Here's an example of my great-great-grandmother, Katharina Bergmann #7126 (1834-1916). In 1894, her second husband Martin Barkman died. She continued to own an eighty-acre farm near Jansen, Nebr., that she had bought in 1879, shortly after her first husband died. But I suppose that her son-in-law, Klaas R. Friesen, farmed her land because he had purchased the neighboring eighty acres in 1892 in the inheritance settlement of her first husband. Klaas was married to her second daughter, Aganetha Barkman (1858-1931).
Here is a snippet from a plat map. The land in green to the south is the tract that Klaas R. Friesen had bought from the other heirs in 1892, while the land in blue to the north is the tract that Katharina had purchased herself in 1879 just after her first husband died.
Plat Book of Jefferson County, Nebraska (Northwest Publishing Co., 1900) 7. Accessed at Fairbury Public Library, Fairbury, Nebraska. |
Warranty Deed, Katharina Bergmann to Klaas R. Friesen, 27 March 1899, Jefferson County, Nebraska, Deed Book 25:165, Register of Deeds, County Courthouse, Fairbury. |
Henry Reimer household, 1900 US Census, Nebraska, Jefferson County, Rock Creek Precinct, SD 4, ED 92, p. 15, family 301, lines 31-41. Accessed at Ancestry.com on 7 November 2012. |
In the 1910 census at age 75, she was back in Cub Creek Precinct living with the Klaas R. Friesens, her second daughter's family.

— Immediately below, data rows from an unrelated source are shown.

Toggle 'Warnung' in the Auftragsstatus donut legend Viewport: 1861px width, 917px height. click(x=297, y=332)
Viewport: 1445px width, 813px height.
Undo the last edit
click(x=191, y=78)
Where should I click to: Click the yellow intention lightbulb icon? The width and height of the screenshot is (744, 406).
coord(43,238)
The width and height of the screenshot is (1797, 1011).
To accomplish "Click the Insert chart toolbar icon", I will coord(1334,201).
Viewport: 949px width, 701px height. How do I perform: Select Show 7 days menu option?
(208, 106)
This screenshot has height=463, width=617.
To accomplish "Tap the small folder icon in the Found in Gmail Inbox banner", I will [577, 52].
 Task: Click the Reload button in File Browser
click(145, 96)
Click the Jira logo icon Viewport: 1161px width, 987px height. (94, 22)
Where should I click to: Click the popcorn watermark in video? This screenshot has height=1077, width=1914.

At least two of her daughters and their families, Heinrich and Katharina Reimer and Jacob and Anna Reimer, had moved to Meade, Kans., in 1908; so she moved back to her second daughter then. It was even a three-generation household, as her newly-wed granddaughter and husband, Henry and Aganetha Kroeker, were also living at home.
Klaas R. Friesen household, 1910 US Census, Nebraska, Jefferson County, Cub Creek Precinct, SD 4, ED 90, p. 11, family 117, lines 37-45. Accessed at Ancestry.com on 7 November 2012. |
Jacob Reimer family, Kansas state census 1915, Meade County, Logan Township, p. 9, lines 10-21. Accessed at Ancestry.com on 26 June 2016. |
Finally my grandmother Margaretha H. Reimer #321744 (1895-1993) recorded in her family register that her grandmother Katharina Bergman died on 25 November 1916 at age 81 at Jacob Reimer's, the same place she was staying in the 1915 census.
The key to tracing the last years of elderly ancestors is often to know the names of their sons-in-law. Most often, they lived with their married daughters, so you need to know the names of their husbands. If I hadn't known that her daughters married Klaas R. Friesen, Henry F. Reimer, and Jacob F. Reimer, I might not even have found some of the census or land records. This is probably the most important reason to follow the children of your direct ancestors at least until the parents pass away.
Has the practice of Altenteil / Ausgedinge (Lat. reservatum rusticum) ever been popular in the Mennonite community?
ReplyDeleteYes, it has been common in Russia and North America. I don't know about Poland/Prussia. Of course, today the custom is gone.